Steve Jobs originally asserted in 2010 that iAd would reach 50 percent of the mobile advertising market, but it never even got close (clocking in at around 5 percent of the mobile-display-advertising market). After a strong start, insiders quickly began divulging that iAds was hurting, with fill rates (the percentage of advertising inventory filled with an ad) dropping from 18 percent to 6 percent for some.
Clearly, the Midas touch we’ve grown so accustomed to from the hardware giant didn’t quite work in this space. Apple certainly could have funneled more money and resources towardiAd, but it didn’t. Why didn’t the company with the largest stack of chips bet more on this initiative?
Every decision in advertising is born in data.

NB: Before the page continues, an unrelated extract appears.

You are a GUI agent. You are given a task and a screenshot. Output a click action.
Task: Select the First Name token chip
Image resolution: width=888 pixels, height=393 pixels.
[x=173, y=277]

Because the “walled garden” model is endemic when it comes to mobile advertising. While Apple essentially proved the value of ruling with an iron fist on the product end of its business — maintaining stringent control over the operating system, content, apps and media that touch every one of its products — this approach didn’t yield the same benefits for mobile advertising.
An isolated platform inherently closes customers off to important revenue opportunities on other networks. By operating within Apple’s walled garden, advertisers and publishers were only able to reach iOS users — only 13.9 percent of the worldwide smartphone market.

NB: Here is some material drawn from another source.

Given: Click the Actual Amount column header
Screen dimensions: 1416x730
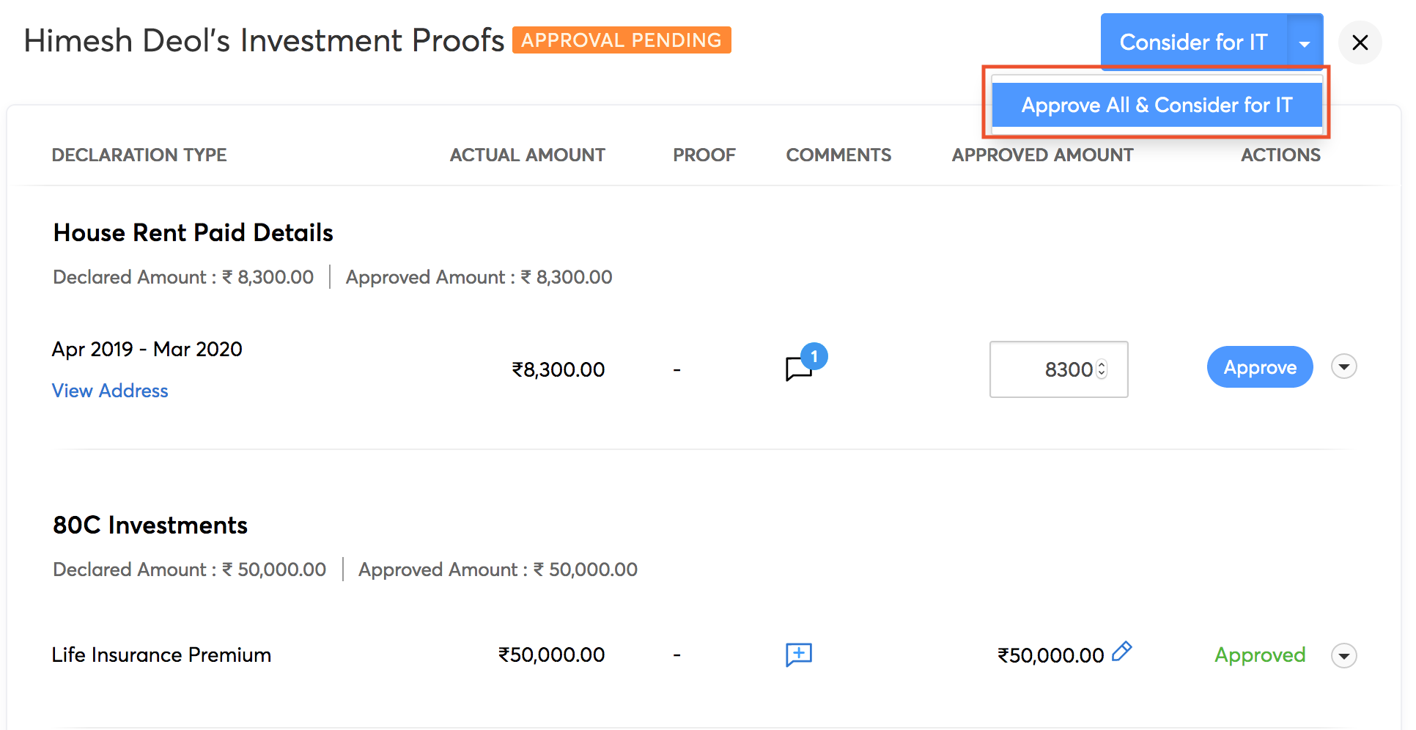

What’s more, by only serving iOS devices, Apple precluded customers from reaching lucrative emerging markets where Android is particularly dominant. In Asia alone, Android owns more than 60 percent of the mobile OS market share, while iOS only owns 11.45 percent. As a result, Apple sacrificed its ability to scale, and denied its customers the opportunity to monetize in developing markets.

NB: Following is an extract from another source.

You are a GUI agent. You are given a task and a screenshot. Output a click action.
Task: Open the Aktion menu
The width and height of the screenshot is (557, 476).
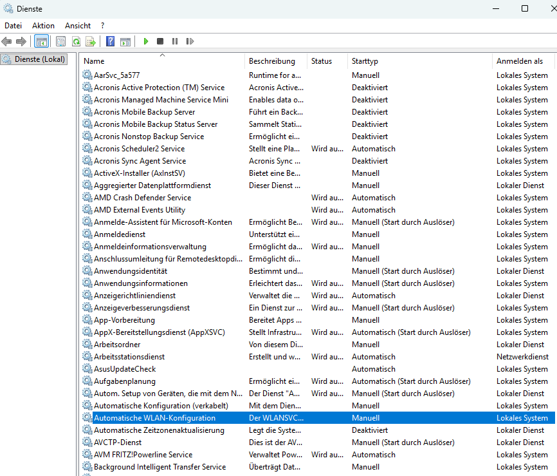click(43, 26)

Google, even with a far larger global market share, has heard the “integrate or die” message loud and clear. Recently, the advertising giant announced that it’s integrating several additional ad networks into its AdMob and DoubleClick platforms — giving its customers access to outside networks (and thus higher revenues) even at the risk of funneling business to competitors.
The move toward an open ecosystem has become a necessary one to stay competitive in adtech, but wasn’t a concession Apple was willing to make.
So, how could iAd have succeeded? In three ways:
By empowering publishers and advertisers to control the way ads look on their apps.
iAd would have benefited from giving more control to those creating the ads, both in the creation process as well as the buyer-side and seller-side tools. As a result of Apple’s tight control over the ad-creation process, advertisers and marketers saw massive delays in getting their ads to market on the platform.
Ads are only going to continue getting more creative as consumers demand a high-quality, near-artistic ad experience. Ad platforms must adapt to accommodate this increase in non-traditional ad formats and tactics, and make the process as efficient and seamless as possible — or risk advertisers taking their business elsewhere.
By going global.
Efforts to invest in the platform’s international presence went largely unprioritized. It took Apple five years to enter neighboring Latin America — at which point it had already lowered its minimum spend from $1 million to $50, signaling the company was already having trouble executing its advertising strategy.
By not entering the ad market with a clearly defined global strategy, Apple ended up being late to the party, and missing out on pivotal markets like China, Japan, Indonesia and South Korea — which are projected to spend a combined $150 billion on advertising in 2016.
By doubling down on data.
Advertisers grew increasingly frustrated with Apple’s unwillingness to grant them access to the wealth of data the company possessed from its customers and Apple’s hundreds of millions of iTunes accounts. Every decision in advertising is born in data — 70 percent of agencies and 73 percent of brands use data to target the desired audience. Strong analytics tools are becoming ever more important as advertisers strive to keep ads relevant.